“Supongo que un buen periódico es una nación hablando consigo misma”, dijo Arthur Miller en 1961 y el dramaturgo americano dio con una de las claves del proyecto intelectual que debe haber tras cualquier cabecera que quiera ser influyente: una realidad nacional compartida.
Un periódico que quiera ser nacional y no sólo local o temático debe conseguir reflejar el pluralismo de la sociedad a la que se dirige, porque uno de los presupuestos de cualquier diálogo es estar hablando de la misma realidad y a veces da la sensación de que los llamados periódicos nacionales sólo hablan de Madrid.
La cuenta en Twitter de Conversaciones decía esta semana pasada:
Duro y contundente: “En España la prensa nacional es ahora sólo prensa de Madrid”, @alfarmada en #PeriodismoAfrica
— Conversaciones con (@conversacionesc) 4 de octubre de 2016
El tuit se refería a unas declaraciones de Alfonso Armada, director de ABC Cultural, en un foro sobre África. El tuit efectivamente es contundente sobre una realidad de la que somos más conscientes los que vivimos en “provincias”. Desde Galicia se observa con cierto pasmo lo que se dice sobre políticos que ejercen en Galicia e imagino que desde Andalucía o Castilla-La Mancha ocurrirá lo mismo. Al cerrar las delegaciones de los periódicos antes conocidos como nacionales, no hay una continuidad en la información sobre España sino sobre Madrid.
Estas semanas se ha puesto más en evidencia, porque políticos que ejercen fuera de Madrid como Núñez Feijoo o Susana Díaz pueden tener mucha relevancia en la política nacional en los próximos meses. A pesar de lo que parece, ambos son unos desconocidos.
Esa desinformación es oportunamente aprovechada por esos políticos de los que hay que informar, que se visten de todas sus galas cuando visitan la capital sin que haya un periodista que les recuerde sus puntos más oscuros.
La fragilidad económica de los periódicos también se manifiesta en esa escasez de información y abundancia, no obstante, de opinión.
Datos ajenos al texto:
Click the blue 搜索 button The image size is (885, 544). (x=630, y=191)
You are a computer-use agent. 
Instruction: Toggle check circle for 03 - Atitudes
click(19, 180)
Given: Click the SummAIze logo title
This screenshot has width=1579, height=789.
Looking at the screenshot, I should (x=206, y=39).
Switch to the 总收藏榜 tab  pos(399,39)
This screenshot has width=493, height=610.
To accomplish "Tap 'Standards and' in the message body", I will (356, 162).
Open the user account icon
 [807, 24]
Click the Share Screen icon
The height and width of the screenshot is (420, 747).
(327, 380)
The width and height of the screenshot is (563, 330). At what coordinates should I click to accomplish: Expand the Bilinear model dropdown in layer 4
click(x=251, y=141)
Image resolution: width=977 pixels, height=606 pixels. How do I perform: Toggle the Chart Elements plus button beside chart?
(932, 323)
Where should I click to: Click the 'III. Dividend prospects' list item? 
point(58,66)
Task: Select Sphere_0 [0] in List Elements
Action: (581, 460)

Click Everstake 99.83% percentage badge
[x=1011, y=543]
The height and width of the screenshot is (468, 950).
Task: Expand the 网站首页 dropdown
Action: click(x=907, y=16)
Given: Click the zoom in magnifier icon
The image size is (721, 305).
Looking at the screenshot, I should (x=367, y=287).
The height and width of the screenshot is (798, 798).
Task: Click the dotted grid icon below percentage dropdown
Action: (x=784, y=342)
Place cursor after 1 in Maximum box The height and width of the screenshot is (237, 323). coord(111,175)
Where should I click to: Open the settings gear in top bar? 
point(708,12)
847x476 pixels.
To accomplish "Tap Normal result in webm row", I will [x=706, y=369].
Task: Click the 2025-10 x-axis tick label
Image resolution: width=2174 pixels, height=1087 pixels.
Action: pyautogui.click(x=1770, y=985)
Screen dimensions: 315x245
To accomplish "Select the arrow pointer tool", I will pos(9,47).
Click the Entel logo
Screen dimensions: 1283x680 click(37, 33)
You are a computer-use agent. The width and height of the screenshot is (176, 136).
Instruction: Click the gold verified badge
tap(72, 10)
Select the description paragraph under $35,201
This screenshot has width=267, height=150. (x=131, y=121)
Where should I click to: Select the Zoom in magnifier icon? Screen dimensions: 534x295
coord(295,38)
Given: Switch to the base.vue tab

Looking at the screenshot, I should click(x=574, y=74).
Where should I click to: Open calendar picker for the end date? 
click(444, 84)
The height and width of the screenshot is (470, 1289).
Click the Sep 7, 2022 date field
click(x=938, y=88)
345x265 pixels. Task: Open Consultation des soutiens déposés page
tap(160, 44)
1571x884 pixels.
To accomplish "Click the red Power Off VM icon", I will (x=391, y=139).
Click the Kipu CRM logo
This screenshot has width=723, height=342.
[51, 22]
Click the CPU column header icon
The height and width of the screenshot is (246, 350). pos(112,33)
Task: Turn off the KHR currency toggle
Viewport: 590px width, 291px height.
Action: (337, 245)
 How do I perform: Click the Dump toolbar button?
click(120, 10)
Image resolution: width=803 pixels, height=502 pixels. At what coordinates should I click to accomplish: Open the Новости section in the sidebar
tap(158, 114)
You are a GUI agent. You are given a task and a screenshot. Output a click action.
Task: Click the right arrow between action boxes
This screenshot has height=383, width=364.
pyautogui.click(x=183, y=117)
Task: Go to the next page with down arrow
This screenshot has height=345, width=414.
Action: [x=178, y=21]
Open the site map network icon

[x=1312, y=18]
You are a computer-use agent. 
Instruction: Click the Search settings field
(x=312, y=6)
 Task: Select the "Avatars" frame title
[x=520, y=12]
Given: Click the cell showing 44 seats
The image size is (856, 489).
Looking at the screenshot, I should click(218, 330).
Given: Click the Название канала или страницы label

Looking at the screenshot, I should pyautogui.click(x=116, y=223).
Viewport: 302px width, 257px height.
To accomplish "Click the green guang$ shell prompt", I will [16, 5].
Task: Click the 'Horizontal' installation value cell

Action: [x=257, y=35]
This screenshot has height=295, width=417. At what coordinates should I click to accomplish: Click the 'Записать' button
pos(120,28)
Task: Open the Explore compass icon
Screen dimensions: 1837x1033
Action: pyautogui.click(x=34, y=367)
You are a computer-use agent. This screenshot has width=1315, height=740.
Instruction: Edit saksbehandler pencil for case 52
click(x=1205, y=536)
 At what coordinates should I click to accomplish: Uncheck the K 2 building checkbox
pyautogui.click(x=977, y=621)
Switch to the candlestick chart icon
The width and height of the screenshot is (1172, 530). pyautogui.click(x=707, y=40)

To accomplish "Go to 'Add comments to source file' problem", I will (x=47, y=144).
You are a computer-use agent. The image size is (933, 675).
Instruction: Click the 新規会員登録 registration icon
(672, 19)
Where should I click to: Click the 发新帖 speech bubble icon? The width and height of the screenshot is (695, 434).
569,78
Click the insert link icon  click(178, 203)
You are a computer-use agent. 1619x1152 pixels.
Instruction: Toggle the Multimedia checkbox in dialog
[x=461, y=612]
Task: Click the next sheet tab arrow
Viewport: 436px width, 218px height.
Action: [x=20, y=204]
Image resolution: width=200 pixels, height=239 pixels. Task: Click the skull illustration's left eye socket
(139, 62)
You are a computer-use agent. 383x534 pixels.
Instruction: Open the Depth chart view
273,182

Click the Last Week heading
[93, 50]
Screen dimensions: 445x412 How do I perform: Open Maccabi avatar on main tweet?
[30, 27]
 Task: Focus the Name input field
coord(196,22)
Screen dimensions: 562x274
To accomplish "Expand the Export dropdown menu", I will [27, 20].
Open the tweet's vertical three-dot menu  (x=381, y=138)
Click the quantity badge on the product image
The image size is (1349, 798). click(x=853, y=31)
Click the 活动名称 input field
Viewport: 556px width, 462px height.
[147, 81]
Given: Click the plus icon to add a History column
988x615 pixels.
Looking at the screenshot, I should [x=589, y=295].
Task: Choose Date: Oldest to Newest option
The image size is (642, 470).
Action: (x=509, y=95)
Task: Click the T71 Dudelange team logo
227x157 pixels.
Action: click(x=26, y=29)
Los medios nacionales no han dejado de opinar sobre lo que ocurre en Galicia o en Andalucía (añádanse todos los territorios que forman parte de España) pero sin documentarse sobre la realidad y haciendo calas oportunistas –unas elecciones, una visita a Madrid de los presidentes autonómicos, una entrevista- cuando el personaje adquiere cierta relevancia puntual.
El gran perjudicado es el público, que si quiere tener una imagen exacta de lo que ocurre en España tendría que acudir a los medios locales, algo imposible para la inmensa mayoría de las personas, por muy interesadas que estén en la política nacional.
¿Hay alguna solución a esta carencia? Ayer leí que Ignacio Cembrero, que era corresponsal de El País en Marruecos (lo expulsaron del país y El País no le defendió), experto en islam, autor de La España de Alá, vuelve al periodismo en El Confidencial escribiendo sobre lo que más sabe, Marruecos. No sé si será una colaboración con continuidad.
Lo que me sugiere esto es que ya que no hay dinero para mantener delegaciones (parece ser) en las autonomías, un analista o cronista (nunca, nunca confundir con un columnista) parece más adecuado para seguir la actualidad de un territorio que una persona que simplemente escribe una noticia cuando hay un suceso o unas elecciones. Por extraño que pueda parecer, la desinformación sobre lo que no es política madrileña está haciendo necesario que vuelvan los cronistas enviados especiales, casi como si estuvieran en el extranjero; y que esos cronistas tengan protagonismo cuando se informa de los personajes que, de vez en cuando, buscan el escaparate de Madrid.
El diálogo de una nación consigo misma sólo es posible cuando se está hablando de la misma nación, no de territorios ignotos habitados por gentes ignotas que periódicamente visitan la capital. Quizá estoy exagerando, quizá no.
Montse Doval | @mdoval
Profesora de la Facultad de Ciencias Sociales y de la Comunicación. Universidad de Vigo







El problema, a mi parecer, es anterior a la crisis. Desde los medios ‘nacionales’ con sede central en Madrid siempre se ha sentado cátedra sobre qué interesa a sus lectores regionales, qué temas son relevantes y cuáles no, ninguneando la experiencia de los profesionales de sus delegaciones locales/regionales. Es una cuestión de superioridad geográfica, de pensar que Madrid da poderes de discernimiento que superan el conocimiento in situ. Obviamente este mal mesetario se ha agravado con el cierre de delegaciones y al prescindirse de corresponsales en aquellos medios que tenían algo más en cuenta el saber local.